TASK TO COMPLETE -> Write each line out exactly, from the one containing "Viewport: 652px width, 587px" through the final line of the data, and keep pictures out of the copy.

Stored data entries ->

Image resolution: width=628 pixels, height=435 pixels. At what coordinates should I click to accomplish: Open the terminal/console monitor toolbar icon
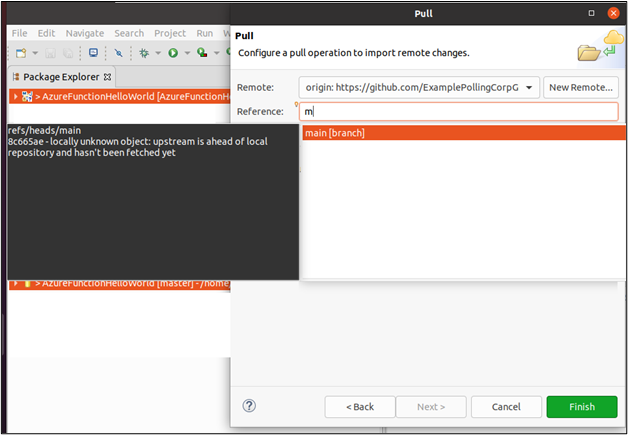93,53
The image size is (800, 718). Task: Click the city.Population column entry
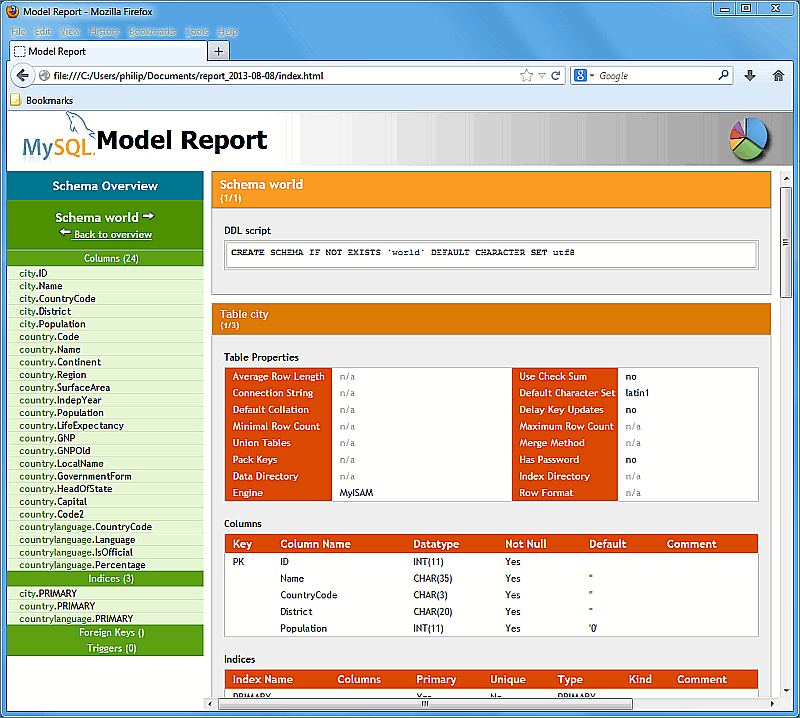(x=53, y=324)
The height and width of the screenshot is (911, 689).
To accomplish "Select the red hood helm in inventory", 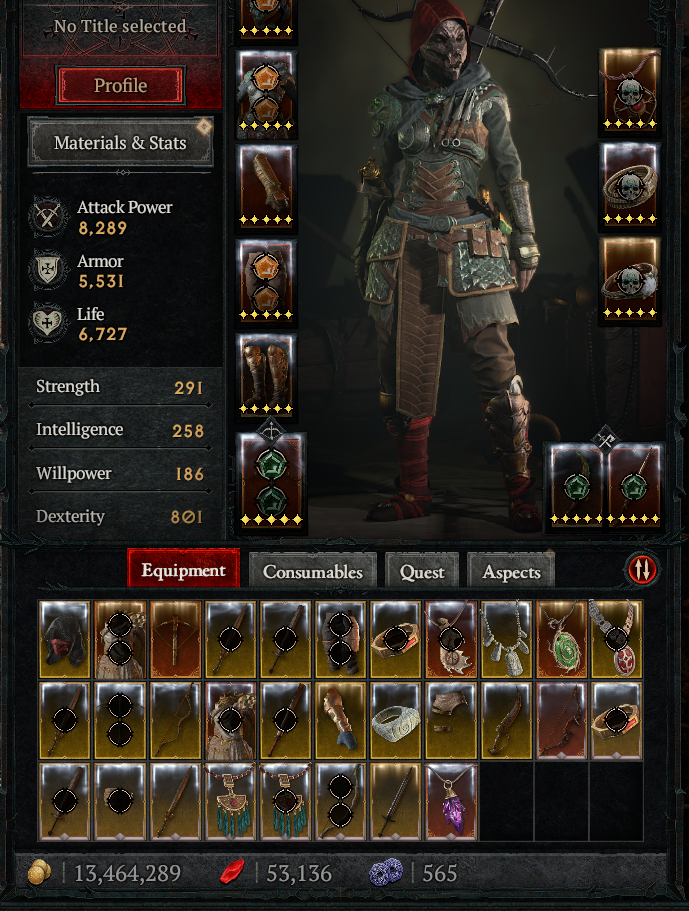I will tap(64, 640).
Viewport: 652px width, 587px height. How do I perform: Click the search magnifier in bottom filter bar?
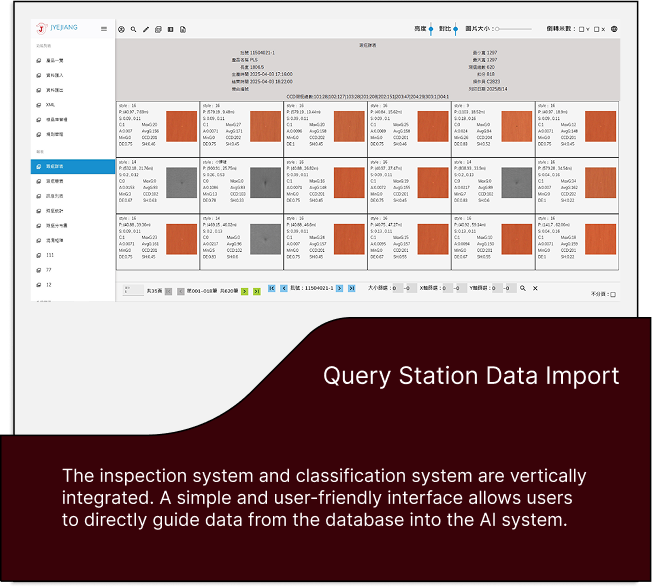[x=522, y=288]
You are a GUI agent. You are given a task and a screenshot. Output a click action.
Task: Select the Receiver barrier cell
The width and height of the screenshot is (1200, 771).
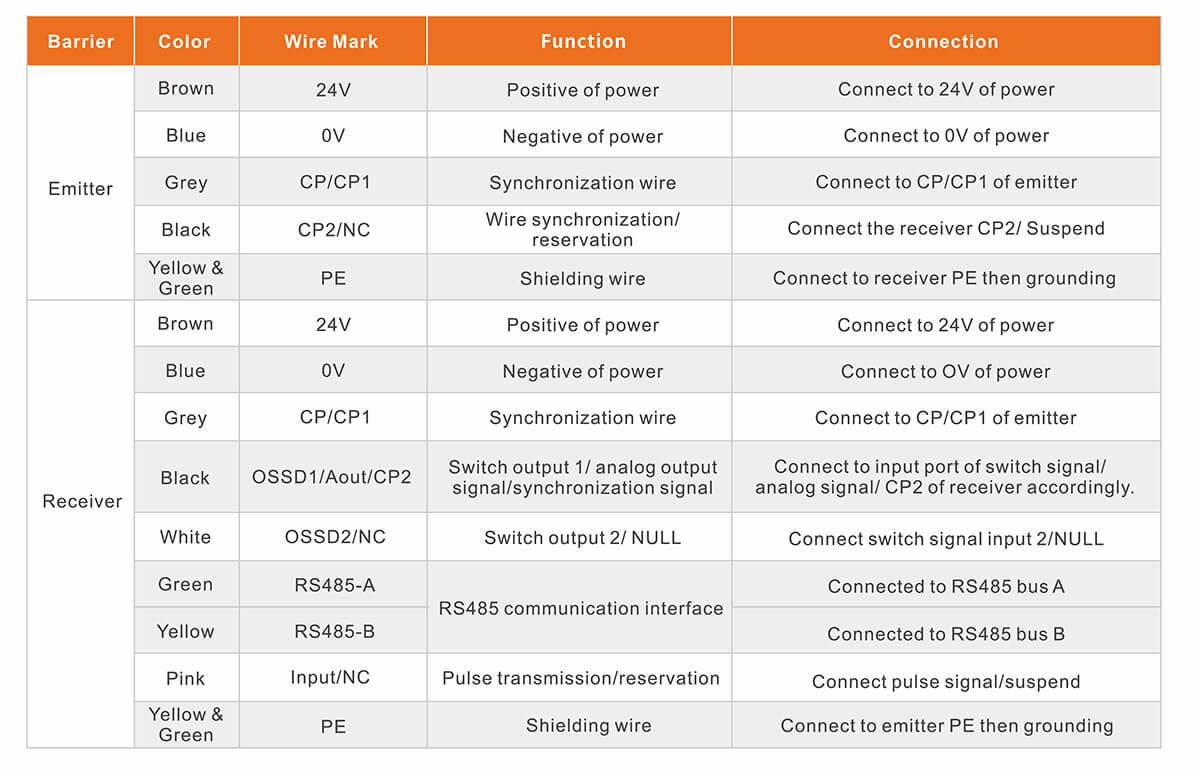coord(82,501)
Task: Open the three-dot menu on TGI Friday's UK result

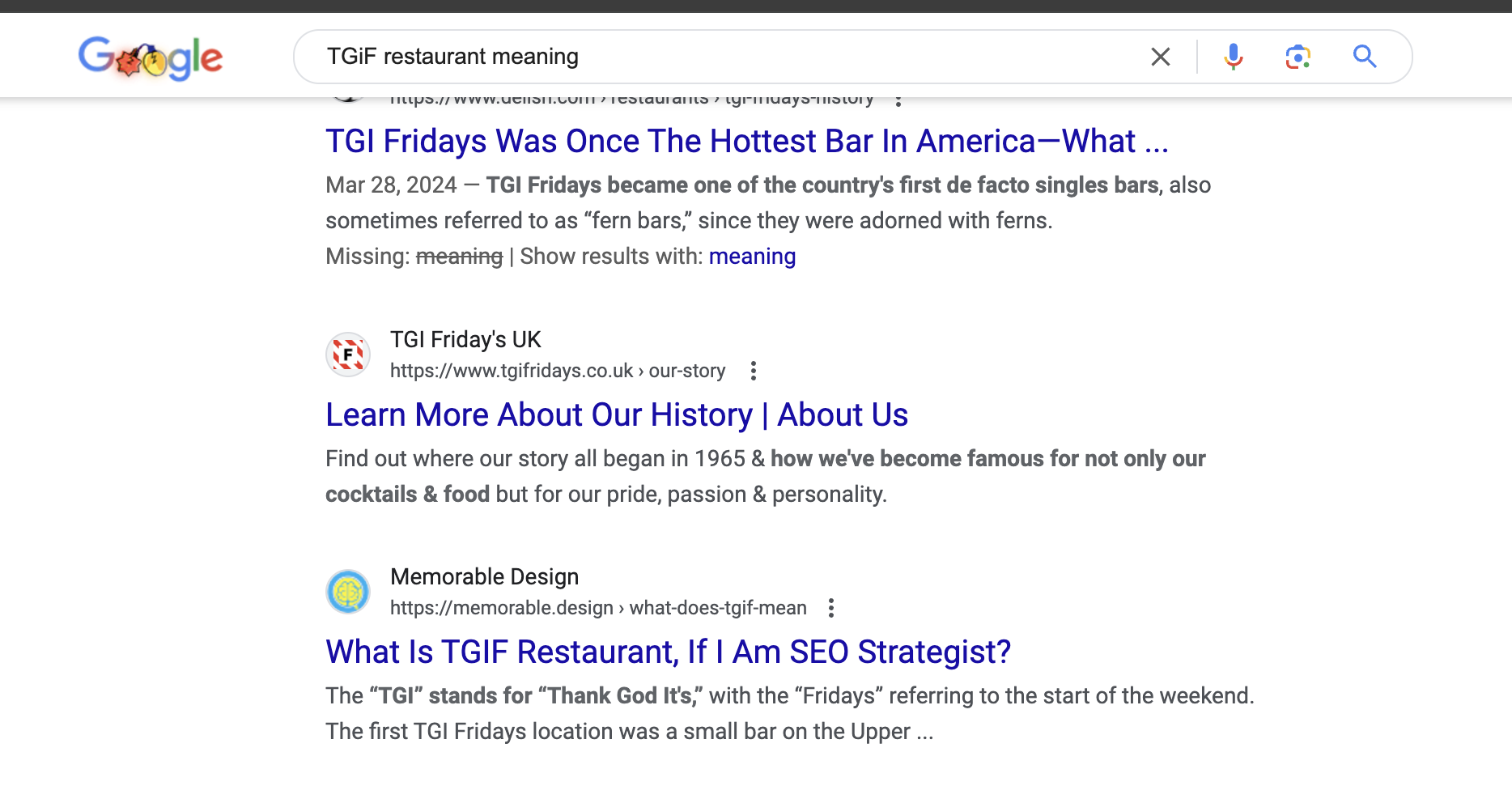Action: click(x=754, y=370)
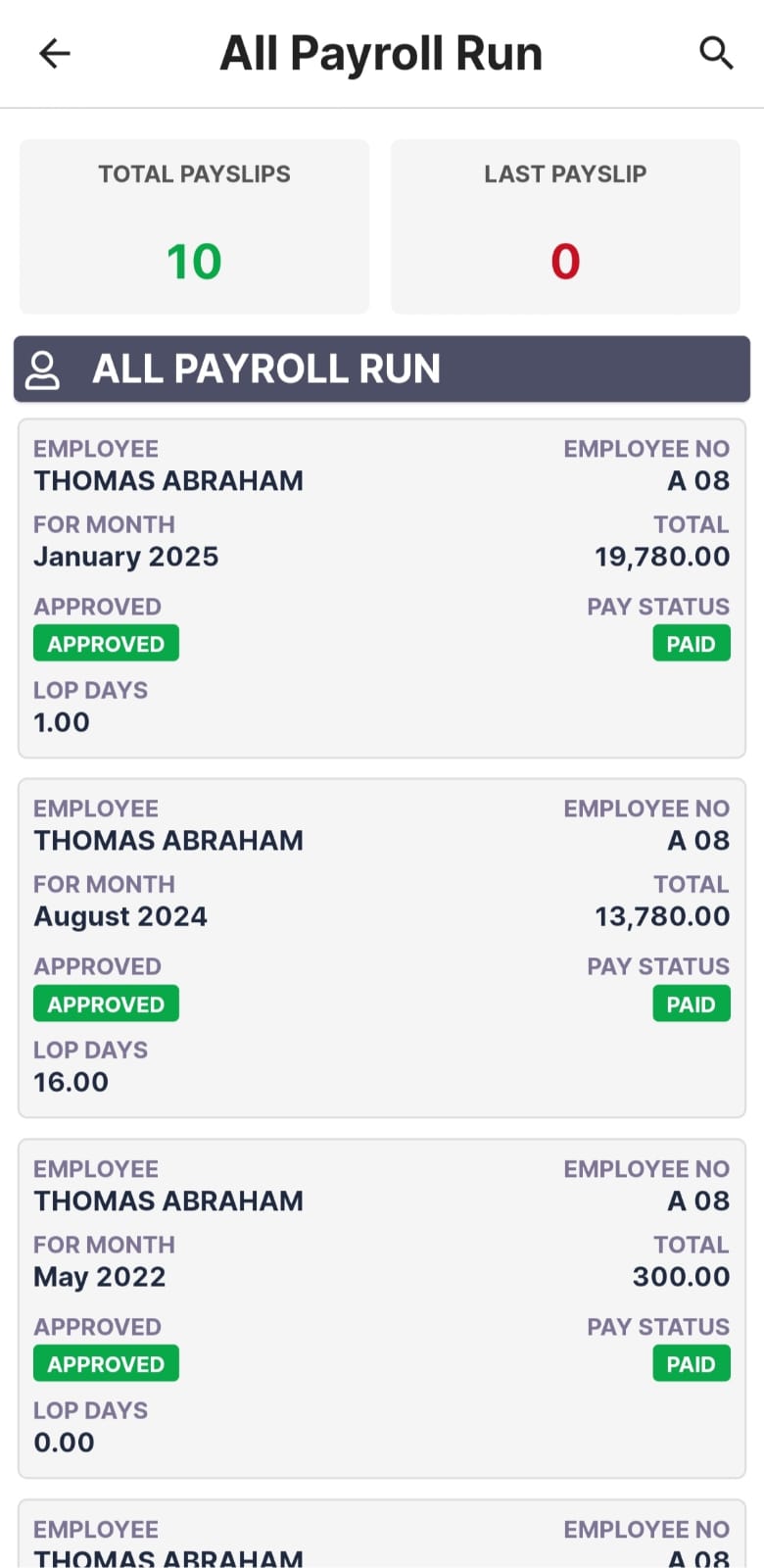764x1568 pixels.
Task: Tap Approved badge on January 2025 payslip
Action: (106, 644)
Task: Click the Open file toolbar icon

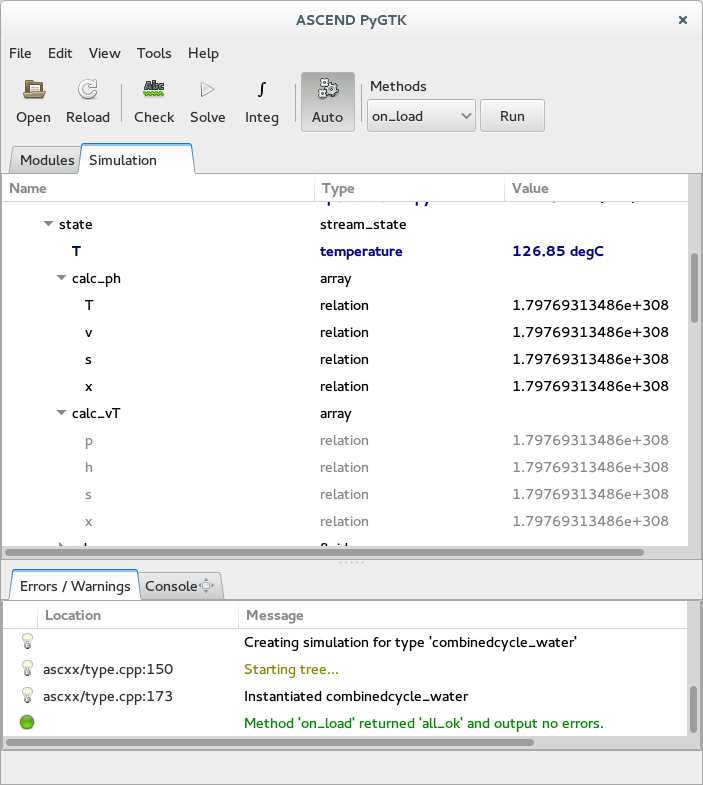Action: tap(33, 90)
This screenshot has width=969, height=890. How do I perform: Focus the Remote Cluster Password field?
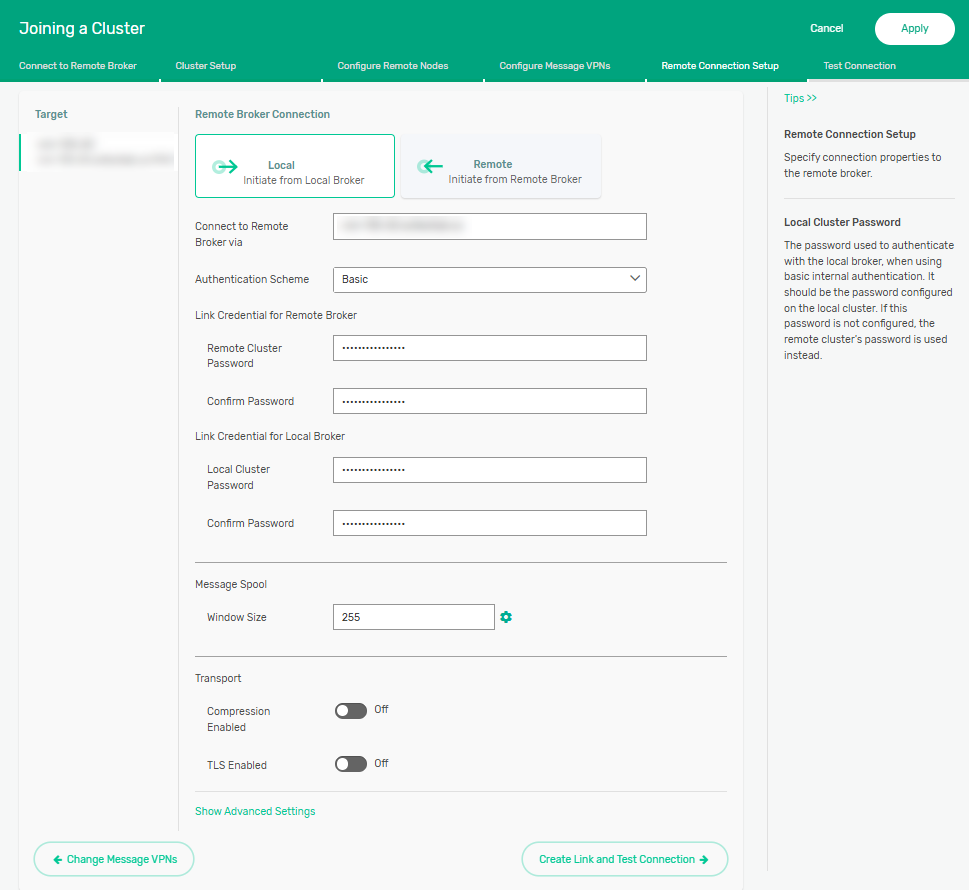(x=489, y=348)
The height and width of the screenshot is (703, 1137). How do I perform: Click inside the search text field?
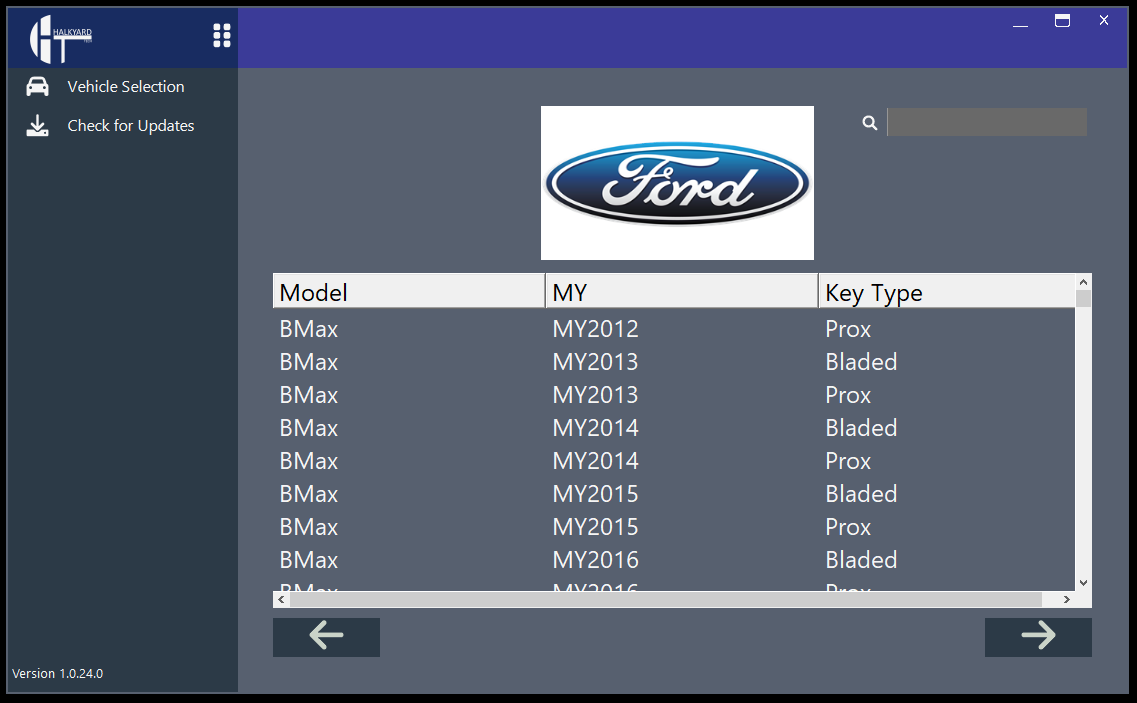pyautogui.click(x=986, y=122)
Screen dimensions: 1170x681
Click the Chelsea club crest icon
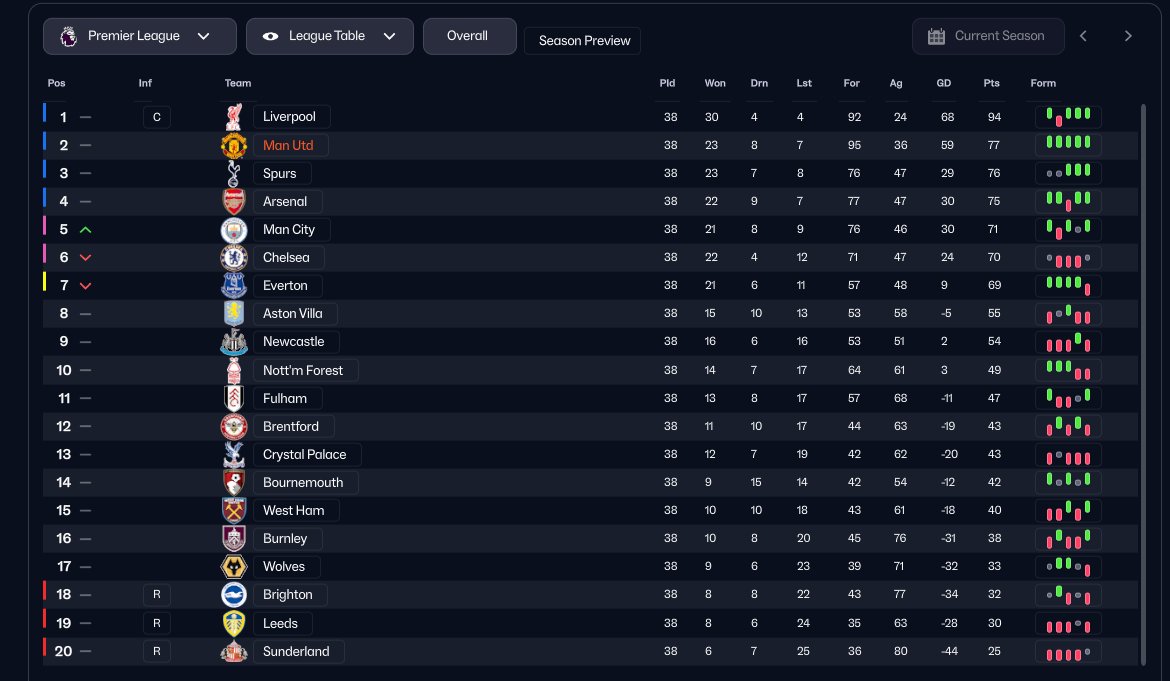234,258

RESPONSE ->
Viewport: 652px width, 587px height. How do I perform: Click the search magnifier in bottom filter bar?
[x=522, y=288]
You are a GUI agent. You are given a task and a screenshot. Output a click action.
Task: Select the Receiver barrier cell
The width and height of the screenshot is (1200, 771).
coord(82,501)
Task: Open the three-dot menu on TGI Friday's UK result

Action: click(x=754, y=370)
764x1568 pixels.
Task: Tap Approved badge on January 2025 payslip
Action: (106, 644)
Task: Click the Open file toolbar icon

Action: tap(33, 90)
This screenshot has width=969, height=890. How do I perform: Focus the Remote Cluster Password field?
(x=489, y=348)
The height and width of the screenshot is (703, 1137). How do I perform: Click inside the search text field?
pyautogui.click(x=986, y=122)
Screen dimensions: 1170x681
Click the Chelsea club crest icon
234,258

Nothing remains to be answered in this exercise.